Sometimes in games the choice of gender can be rudimentary – you pick either male or female and, aside from potentially affecting romantic partners (hello Bioware! I was gutted when Dorian from Dragon Age Inquisition turned out to be gay. No romance for my lady elf) it doesn’t have any other impact. It’s nice to see a main character being specifically written as female and that having an impact on how characters talk to you.

Horizon 1

A REALLY nice looking game

That aside, it’s a fun (and big!) game. I can’t talk about how the plot comes together because I’m only part way through, but it’s certainly a treat to look at and enjoyable to play.

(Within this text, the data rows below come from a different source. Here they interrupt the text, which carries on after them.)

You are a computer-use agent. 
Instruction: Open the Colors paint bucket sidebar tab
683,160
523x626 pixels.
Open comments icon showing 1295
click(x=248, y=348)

The world is interesting enough and although it doesn’t set me on fire like Witcher 3, I find myself eager to get back to it. Also, it looks absolutely stunning. There’s a photo mode which I’ve been abusing Twitter with, and some genius put in the option for Aloy to strike different (and often silly) poses for the photos. Like I needed the extra distraction.

Walking Dead Season 3

Walking Dead

One of these people is a badass. The other is male.

Watch out for minor spoilers here – more about the tone than the specific content.

Okay, so this one isn’t as female led as I thought it was going to be. The first two games revolve around Clementine, a young girl caught up in yer standard zombie apocalypse. In the first game you play as Lee, the man who becomes a father figure for Clem, and the whole game revolves around the influence you are having on her. In the second game you play as Clem herself. It turns out that in this one Clem is a much more peripheral figure. There’s still the sense that your actions are having an impact on her, and at the end you’re given a rundown on how Clem has been shaped by your actions. It’s not quite what I was hoping for though. Part of that is because I remembered reading that this was going to be the conclusion of Clem’s arc – turns out that’s not the case and the game ends with ‘Clementine’s story will continue’. I felt a bit miffed about how sidelined Clem had been until I got to that text.

It’s hard to judge the game setting aside that disappointment, but I’d say it’s still pretty good. The weakest of the three seasons, but still well worthwhile if you’re already invested in the world. New main character Javier is a compelling presence, and has one of my favourite lines of the year. He and his latino family are besieged by some predominantly white bandits. When recounting the battle he says they were attacked by ‘some very bad dudes’. Fantastic.

Life Is Strange: Before the Storm

Life is Strange 2

Longtime readers (both of you) will know about my love for the original game. This is a prequel focusing on Chloe Price and her friendship with Rachel Amber. After the original, Chloe was one of my favourite videogame characters of all time. After this she’s one of my favourite characters in any medium. There are only three episodes this time around (with a separate bonus episode coming this year some time). There are some huge emotional gut punches, particularly in the first episode. There’s also plenty of humour and lightness of touch, and some really surprising moments that I will not spoil by even hinting at. It’s a tighter, more focused game than the original, and looks great too. Some of my favourite moments were letting Chloe sit, slumped in depressed thought, with punk music turned up loud. It’s dripping with an atmosphere that hits all too close to home.Life is Strange 1

I’m not going to say anything else about it, apart from if you haven’t played the original please go and play it and then play this. There are some clunky moments, sure, but it’s all worth it. The voice actor has changed, due to a strike of some kind, but after about three minutes I’d adjusted. The only weird thing was Lyd playing Horizon Zero Dawn while I played this – so every now and then I’d hear Chloe’s original voice yelling about robots. It seemed oddly fitting.

So there we are. Five games, four and a half lead women (damn you Walking Dead!). Action, emotion, humour, violence and the rest of human experience. A Christmas well spent.